Van Gaal asserts he has no intention of changing his tactics. Scottish international midfielder Darren Fletcher was humble enough, at Burnley. “As players learning a new system and developing new ideas,” he said, “you know it’s going to make you a better player in the long term, without a doubt. It’s training, videos, constant learning, looking over every match.” But time waits for no one, let alone in football, and compare and contrast what happened the same day at QPR, who, in a match I saw, gained their first win of the season against Sunderland, with Harry Redknapp, their hugely experienced manager, an Englishman of course, abandoned a three-man back formation not liked by his players for a four in line defence, with immediate reward.

Meanwhile, a few miles away, under the renowned aegis of Felix Magath, once scorer of an European Cup winning goal for Hamburg, later manager of Bayern Munich and a string of other top Bundesliga clubs, failed for a fifth successive time to win a Championship game, following their relegation last season.
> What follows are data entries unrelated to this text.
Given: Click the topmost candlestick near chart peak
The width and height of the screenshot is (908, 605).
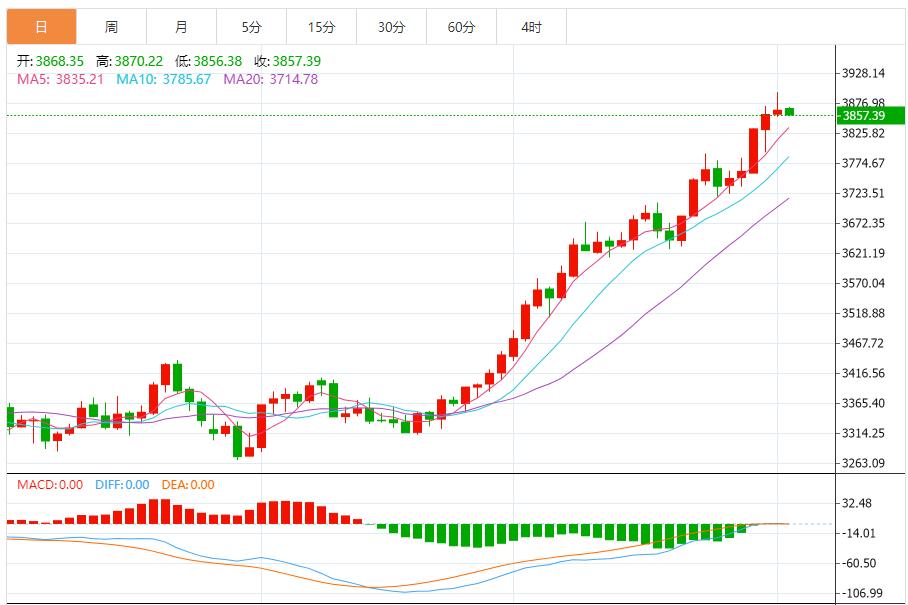Looking at the screenshot, I should [779, 104].
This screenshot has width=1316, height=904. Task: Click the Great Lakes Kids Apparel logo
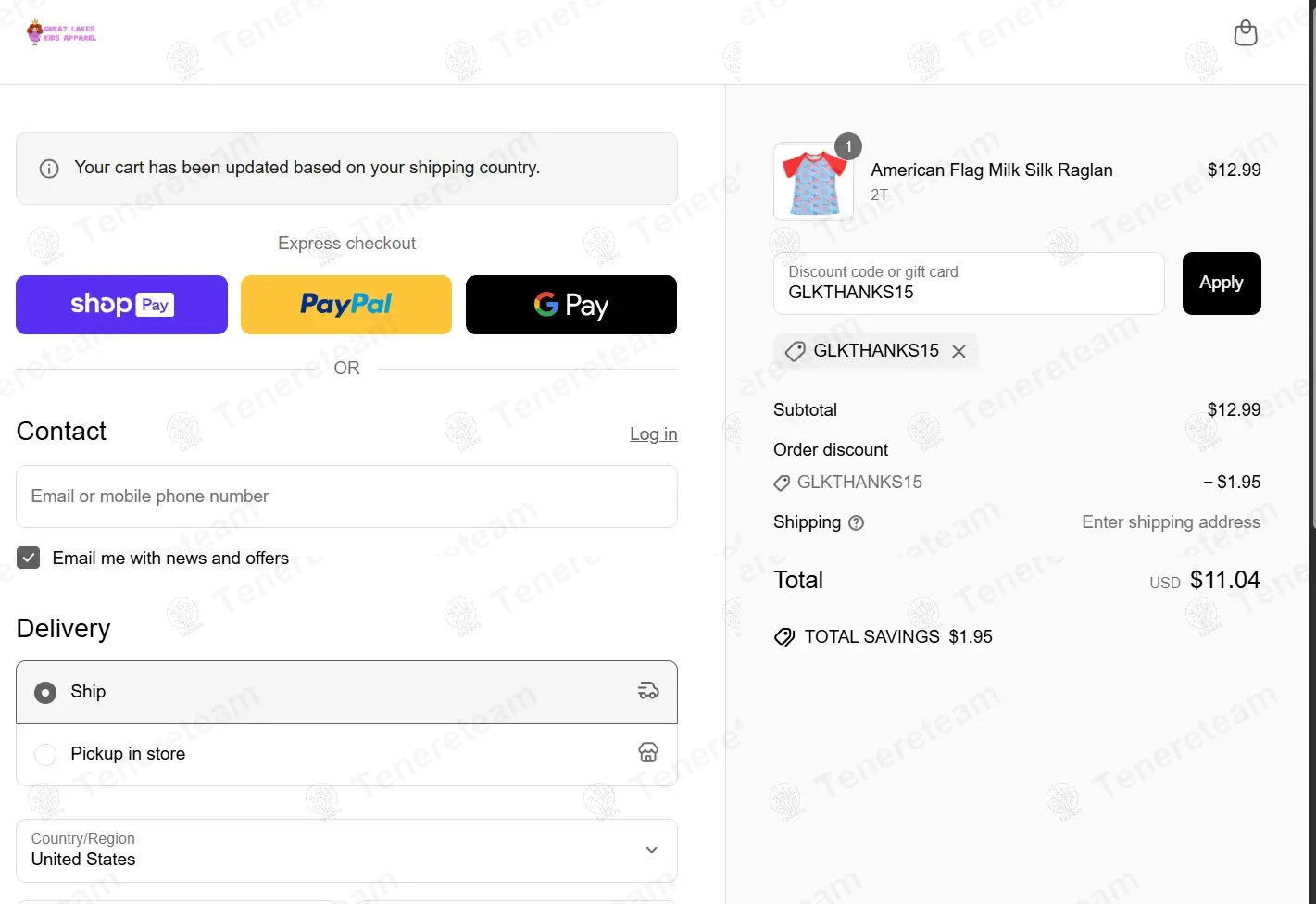coord(62,32)
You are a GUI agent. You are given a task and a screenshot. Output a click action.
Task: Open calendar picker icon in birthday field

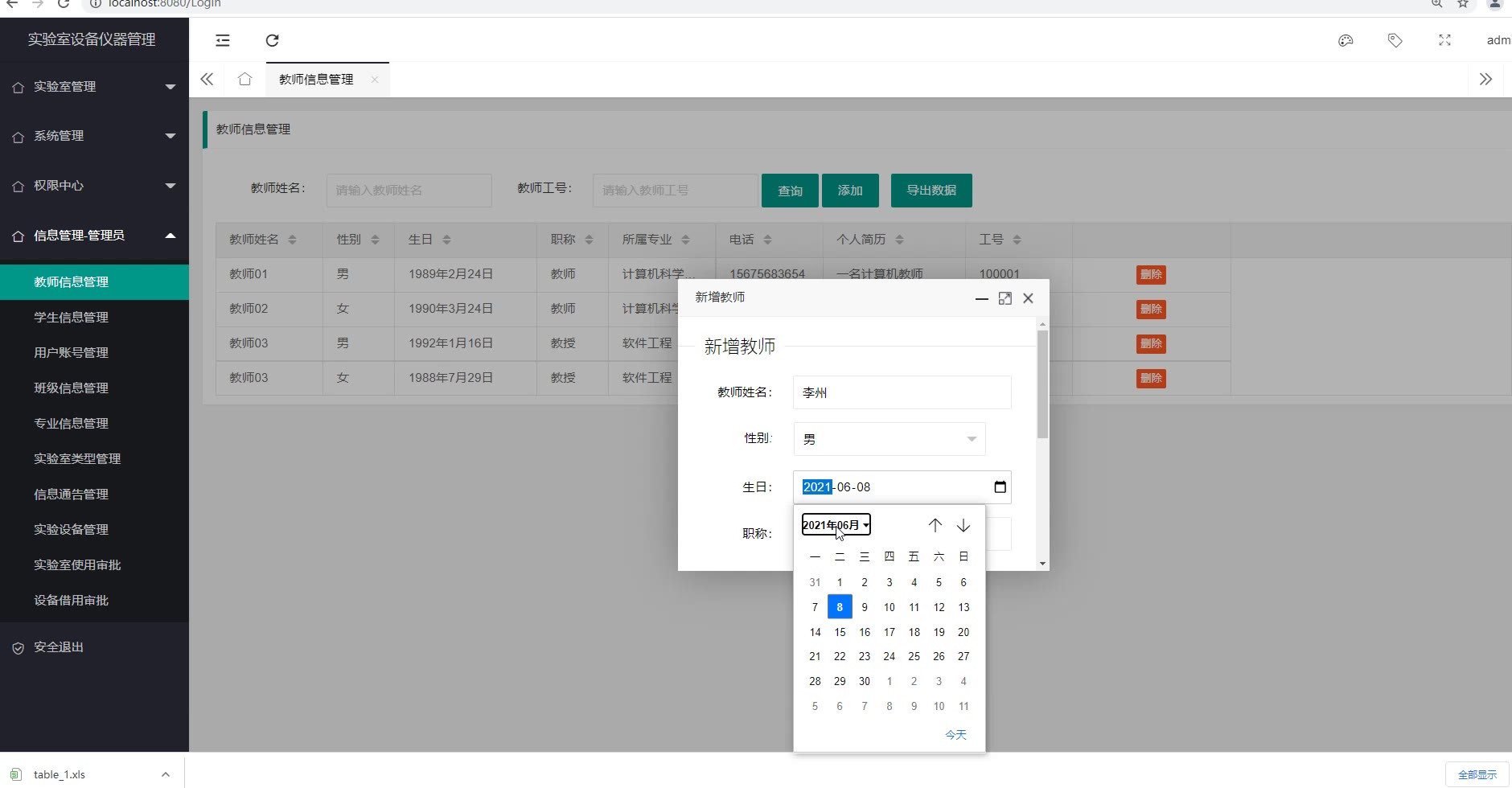(x=1000, y=486)
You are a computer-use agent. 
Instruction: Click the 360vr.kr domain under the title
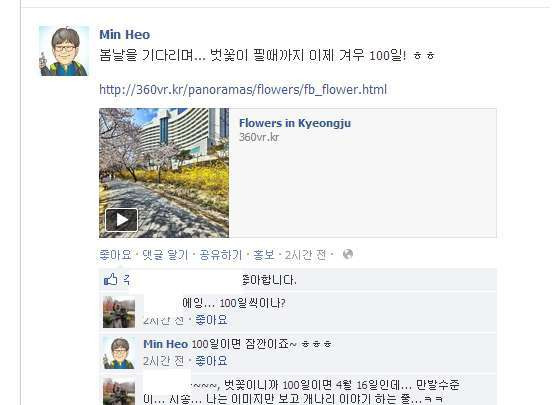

But at least, after four initial League defeats, they managed to draw 1-1 with Cardiff City, who were relegated with them.

Magath continue to blow his own trumpet loudly. “I’m the right man, the only man,” he boasts. “I’m not a special one, I’m the only one.” You couldn’t blame him for Fulham’s relegation, he arrived so late, but throwing out so many experienced players and replacing them largely with youngsters, who however gifted were bound to find life hard in the physically demanding Championship.

A few days earlier in a joint newspaper interview with new owner Shahid Khan, Magath elected to blame the previous owner Mohamed Fayed, who, whatever his controversial career, had successfully poured millions into Fulham, for a failed transfer policy. But under Fayed Fulham stayed afloat. Nor was it he, last season, who paid USD18 million for the crippled Greek striker Mitroglou, since departed.